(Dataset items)
^^^^^^^^^^^^^^^^

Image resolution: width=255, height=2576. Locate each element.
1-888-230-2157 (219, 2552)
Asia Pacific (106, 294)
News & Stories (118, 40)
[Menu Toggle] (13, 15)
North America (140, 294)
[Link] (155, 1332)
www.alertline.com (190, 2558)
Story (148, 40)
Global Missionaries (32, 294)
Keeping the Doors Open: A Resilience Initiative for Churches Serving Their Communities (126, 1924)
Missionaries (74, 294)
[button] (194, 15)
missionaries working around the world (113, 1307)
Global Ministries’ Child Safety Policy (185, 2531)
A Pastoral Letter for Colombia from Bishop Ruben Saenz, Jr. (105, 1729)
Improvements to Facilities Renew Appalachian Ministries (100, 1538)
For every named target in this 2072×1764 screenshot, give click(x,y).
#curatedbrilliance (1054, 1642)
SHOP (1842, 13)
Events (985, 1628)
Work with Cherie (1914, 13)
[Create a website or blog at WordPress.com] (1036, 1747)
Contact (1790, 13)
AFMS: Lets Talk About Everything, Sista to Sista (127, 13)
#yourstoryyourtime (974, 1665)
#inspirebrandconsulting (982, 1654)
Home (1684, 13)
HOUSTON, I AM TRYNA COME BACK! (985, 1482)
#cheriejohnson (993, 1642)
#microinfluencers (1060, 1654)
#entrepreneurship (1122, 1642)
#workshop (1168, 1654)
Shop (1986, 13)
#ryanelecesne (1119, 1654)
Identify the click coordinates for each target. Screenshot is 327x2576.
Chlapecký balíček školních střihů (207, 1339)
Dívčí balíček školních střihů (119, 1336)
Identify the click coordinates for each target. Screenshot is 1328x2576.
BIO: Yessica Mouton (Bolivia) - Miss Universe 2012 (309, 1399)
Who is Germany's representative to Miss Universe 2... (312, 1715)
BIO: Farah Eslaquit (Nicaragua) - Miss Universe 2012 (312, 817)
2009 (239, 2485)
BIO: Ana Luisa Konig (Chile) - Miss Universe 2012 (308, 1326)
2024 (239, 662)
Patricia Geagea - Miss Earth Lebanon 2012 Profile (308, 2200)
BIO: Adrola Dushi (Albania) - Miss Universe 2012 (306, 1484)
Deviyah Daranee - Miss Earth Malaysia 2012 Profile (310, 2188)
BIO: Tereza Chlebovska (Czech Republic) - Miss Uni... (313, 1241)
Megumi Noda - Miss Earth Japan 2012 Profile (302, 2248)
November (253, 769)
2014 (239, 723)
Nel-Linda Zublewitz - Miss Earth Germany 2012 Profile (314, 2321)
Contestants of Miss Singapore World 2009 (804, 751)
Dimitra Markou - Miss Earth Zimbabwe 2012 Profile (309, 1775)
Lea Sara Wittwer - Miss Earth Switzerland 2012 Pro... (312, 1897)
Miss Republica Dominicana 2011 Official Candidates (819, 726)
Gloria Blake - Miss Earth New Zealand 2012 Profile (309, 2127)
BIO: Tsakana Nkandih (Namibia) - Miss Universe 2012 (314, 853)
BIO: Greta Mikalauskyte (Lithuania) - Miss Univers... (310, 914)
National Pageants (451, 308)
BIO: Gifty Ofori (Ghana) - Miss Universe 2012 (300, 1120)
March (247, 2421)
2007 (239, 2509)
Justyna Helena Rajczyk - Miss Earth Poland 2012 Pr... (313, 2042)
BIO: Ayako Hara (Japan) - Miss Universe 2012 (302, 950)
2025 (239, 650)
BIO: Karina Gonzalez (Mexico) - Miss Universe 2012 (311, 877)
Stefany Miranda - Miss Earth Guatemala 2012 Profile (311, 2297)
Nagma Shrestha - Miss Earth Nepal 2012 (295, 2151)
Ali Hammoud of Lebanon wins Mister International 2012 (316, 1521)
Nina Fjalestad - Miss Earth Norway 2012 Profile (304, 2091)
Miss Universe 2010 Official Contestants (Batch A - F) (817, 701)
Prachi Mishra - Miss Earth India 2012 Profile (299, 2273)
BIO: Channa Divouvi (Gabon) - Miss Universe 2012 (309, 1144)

^^^^^^^^^^^^^^^^

**What this task involves**
Could you write out, exactly as they stand, only the lines above that begin at the line with "Screenshot is 1328x2576." and stop after the line with "Megumi Noda - Miss"?

**Result of the exercise**
Identify the click coordinates for each target. Screenshot is 1328x2576.
BIO: Yessica Mouton (Bolivia) - Miss Universe 2012 (309, 1399)
Who is Germany's representative to Miss Universe 2... (312, 1715)
BIO: Farah Eslaquit (Nicaragua) - Miss Universe 2012 (312, 817)
2009 (239, 2485)
BIO: Ana Luisa Konig (Chile) - Miss Universe 2012 (308, 1326)
2024 (239, 662)
Patricia Geagea - Miss Earth Lebanon 2012 Profile (308, 2200)
BIO: Adrola Dushi (Albania) - Miss Universe 2012 (306, 1484)
Deviyah Daranee - Miss Earth Malaysia 2012 Profile (310, 2188)
BIO: Tereza Chlebovska (Czech Republic) - Miss Uni... (313, 1241)
Megumi Noda - Miss Earth Japan 2012 Profile (302, 2248)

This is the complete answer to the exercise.